O relatório acrescenta ainda que outros 20% (referente à carteira de crédito) do BAD representam projectos de risco partilhado com outras instituições financeiras (bancos comerciais) e 13% no apoio às manchas agrícolas e 25% em créditos sociais.

Influência negativa

No entanto, o banco reconhece que “alguns factores externos ao banco colocaram a carteira de crédito sob forte pressão”. Deste modo, 70% do total de crédito concedido pelo BDA (241 mil milhões Kz) encontrava-se, até 2014, em inadimplência, ou seja, com crédito vencido há mais de um ano.

A questão levou à mobilização de provisões que chegaram a uma cobertura de aproximadamente 50% da carteira de crédito no final de 2015.

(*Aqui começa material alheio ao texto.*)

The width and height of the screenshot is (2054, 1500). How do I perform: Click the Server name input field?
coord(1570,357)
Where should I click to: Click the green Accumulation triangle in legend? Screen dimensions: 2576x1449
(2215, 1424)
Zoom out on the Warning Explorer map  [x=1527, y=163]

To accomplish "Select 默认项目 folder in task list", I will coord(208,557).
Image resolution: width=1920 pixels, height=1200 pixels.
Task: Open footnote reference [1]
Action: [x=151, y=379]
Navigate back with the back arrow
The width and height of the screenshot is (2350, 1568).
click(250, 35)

“Havia a perspectiva de, nos próximos 12 meses, 46 mil milhões Kz de crédito, que estavam em período de carência correrem o risco de entrar em inadimplência.

“Adicionalmente, os 51 mil milhões, que estavam em inadimplência mas ainda não provisionados, tinham alta probabilidade de obrigar a mobilização de provisões suplementares”, refere o relatório.

Neste contexto, sublinha ainda o documento, era de esperar que os capitais próprios (66 mil milhões Kz) fossem, maioritariamente, consumidos e que os rácios de solvabilidade descessem para patamares de 2%-3% no final de 2017.

A garantia de colocar os rácios de solvabilidade nos patamares de 10% constitui assim uma preocupação do banco, priorizando o financiamento através do seu balanço.

“Assim, o BDA reduziu os montantes de crédito atribuídos a novos créditos e a projectos sem viabilidade clara, por forma a evitar a contínua degradação da carteira de crédito enquanto preparava solução estrutural para os problemas identificados”, lê-se.

Para fazer face a esta situação e adequar as estruturas do BAD, a estrutura financeira sublinha no relatório que foi preparado neste ano o programa de transformação que procura a sustentabilidade do banco.

O programa passaria, no entanto, por uma avaliação detalhada e pela segmentação de projectos individuais, cerca de 65% do total da carteira de crédito, identificando a viabilidade dos mesmos.